## What this task involves
Count the lines in the records below that contain the string "label", and reply with only the number.

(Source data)
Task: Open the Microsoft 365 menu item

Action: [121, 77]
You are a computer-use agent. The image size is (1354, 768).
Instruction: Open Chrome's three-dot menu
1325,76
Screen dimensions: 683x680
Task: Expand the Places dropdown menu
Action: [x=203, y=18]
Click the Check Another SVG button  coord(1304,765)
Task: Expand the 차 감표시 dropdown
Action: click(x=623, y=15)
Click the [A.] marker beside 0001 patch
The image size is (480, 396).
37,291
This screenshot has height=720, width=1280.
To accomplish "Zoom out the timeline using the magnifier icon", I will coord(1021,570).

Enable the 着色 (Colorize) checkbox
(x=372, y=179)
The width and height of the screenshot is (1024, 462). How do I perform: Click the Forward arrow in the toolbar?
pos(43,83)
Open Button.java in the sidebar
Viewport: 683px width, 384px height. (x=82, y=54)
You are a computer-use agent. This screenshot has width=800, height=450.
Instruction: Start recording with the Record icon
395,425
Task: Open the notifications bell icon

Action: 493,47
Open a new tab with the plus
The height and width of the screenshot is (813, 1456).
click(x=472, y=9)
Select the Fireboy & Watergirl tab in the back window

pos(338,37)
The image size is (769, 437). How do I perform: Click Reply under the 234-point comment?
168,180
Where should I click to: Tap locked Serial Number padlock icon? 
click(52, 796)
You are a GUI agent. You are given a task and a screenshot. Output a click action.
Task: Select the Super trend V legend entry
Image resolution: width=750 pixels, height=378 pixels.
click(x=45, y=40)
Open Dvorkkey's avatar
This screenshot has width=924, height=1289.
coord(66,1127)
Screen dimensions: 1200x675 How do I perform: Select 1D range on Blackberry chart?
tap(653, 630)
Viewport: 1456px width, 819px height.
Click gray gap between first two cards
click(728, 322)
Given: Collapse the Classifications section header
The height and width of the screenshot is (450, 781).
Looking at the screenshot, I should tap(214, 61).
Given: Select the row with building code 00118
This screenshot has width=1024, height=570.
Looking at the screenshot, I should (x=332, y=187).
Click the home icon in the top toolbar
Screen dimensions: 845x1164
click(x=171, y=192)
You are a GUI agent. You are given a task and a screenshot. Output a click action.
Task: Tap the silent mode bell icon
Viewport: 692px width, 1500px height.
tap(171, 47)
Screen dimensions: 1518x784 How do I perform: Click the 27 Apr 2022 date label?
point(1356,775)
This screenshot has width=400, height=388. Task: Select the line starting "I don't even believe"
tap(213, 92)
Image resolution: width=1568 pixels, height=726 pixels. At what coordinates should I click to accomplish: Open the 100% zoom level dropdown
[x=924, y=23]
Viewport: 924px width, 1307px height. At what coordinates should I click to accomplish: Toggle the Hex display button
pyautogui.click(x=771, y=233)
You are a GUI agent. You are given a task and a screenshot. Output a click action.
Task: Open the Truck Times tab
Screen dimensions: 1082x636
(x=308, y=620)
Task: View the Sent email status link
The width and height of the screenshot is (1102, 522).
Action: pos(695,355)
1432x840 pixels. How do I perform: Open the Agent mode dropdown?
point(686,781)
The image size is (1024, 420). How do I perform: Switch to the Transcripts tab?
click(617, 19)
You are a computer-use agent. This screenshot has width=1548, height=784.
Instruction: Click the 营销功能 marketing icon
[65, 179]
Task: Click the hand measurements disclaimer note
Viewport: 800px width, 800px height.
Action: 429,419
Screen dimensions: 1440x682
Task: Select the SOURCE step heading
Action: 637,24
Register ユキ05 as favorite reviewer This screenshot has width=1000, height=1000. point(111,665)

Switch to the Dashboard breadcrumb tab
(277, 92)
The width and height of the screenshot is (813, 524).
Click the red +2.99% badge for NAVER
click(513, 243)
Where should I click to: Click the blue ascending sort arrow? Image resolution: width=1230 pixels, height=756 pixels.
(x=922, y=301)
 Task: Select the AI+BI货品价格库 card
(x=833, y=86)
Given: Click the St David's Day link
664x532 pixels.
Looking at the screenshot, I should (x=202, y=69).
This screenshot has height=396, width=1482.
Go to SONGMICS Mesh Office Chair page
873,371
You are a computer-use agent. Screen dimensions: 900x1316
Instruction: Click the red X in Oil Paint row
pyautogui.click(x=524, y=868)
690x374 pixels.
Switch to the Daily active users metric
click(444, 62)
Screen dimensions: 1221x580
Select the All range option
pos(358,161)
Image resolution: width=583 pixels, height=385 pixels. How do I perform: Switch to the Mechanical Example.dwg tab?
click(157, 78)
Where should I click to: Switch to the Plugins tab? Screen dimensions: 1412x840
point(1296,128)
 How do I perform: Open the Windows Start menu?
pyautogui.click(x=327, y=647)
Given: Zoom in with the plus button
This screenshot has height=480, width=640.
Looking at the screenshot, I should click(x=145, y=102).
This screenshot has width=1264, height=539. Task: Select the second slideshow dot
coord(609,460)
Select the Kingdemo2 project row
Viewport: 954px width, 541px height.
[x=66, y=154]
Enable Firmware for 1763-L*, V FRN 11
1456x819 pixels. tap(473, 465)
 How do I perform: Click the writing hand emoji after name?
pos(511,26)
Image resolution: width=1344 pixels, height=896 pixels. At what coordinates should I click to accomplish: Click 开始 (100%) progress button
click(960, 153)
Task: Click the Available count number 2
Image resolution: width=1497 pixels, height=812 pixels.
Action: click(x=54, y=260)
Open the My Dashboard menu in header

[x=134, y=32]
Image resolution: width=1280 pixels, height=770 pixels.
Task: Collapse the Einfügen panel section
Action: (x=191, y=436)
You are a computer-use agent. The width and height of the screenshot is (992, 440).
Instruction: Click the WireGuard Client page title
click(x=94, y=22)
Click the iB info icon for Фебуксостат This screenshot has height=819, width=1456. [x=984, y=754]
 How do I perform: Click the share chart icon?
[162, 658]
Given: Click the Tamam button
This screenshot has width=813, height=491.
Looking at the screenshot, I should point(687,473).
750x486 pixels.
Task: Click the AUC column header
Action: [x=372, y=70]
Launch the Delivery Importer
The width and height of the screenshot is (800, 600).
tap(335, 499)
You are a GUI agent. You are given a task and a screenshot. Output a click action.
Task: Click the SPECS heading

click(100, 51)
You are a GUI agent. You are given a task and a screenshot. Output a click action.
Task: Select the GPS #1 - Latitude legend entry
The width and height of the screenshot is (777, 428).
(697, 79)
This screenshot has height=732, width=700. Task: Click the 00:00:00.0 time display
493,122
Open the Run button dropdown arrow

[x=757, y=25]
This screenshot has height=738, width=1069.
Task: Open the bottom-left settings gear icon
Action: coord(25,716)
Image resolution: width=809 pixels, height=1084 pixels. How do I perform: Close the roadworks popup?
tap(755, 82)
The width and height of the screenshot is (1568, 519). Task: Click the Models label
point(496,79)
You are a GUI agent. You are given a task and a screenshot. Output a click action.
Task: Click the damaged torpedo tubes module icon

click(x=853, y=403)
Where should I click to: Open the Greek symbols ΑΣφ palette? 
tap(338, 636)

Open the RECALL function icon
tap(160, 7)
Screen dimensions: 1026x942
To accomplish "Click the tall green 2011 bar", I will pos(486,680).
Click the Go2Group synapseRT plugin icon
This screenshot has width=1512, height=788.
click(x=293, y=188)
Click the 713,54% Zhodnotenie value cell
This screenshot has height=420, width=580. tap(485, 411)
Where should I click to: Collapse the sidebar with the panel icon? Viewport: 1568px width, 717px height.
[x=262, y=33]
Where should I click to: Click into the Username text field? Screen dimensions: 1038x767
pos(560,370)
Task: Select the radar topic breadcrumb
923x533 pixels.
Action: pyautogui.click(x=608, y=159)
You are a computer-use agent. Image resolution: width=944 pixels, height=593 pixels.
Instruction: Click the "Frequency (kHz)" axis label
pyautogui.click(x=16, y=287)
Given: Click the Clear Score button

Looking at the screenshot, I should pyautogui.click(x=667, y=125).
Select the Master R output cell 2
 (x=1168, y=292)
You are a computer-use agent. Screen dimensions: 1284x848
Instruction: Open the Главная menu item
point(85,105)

## Answer for the task
3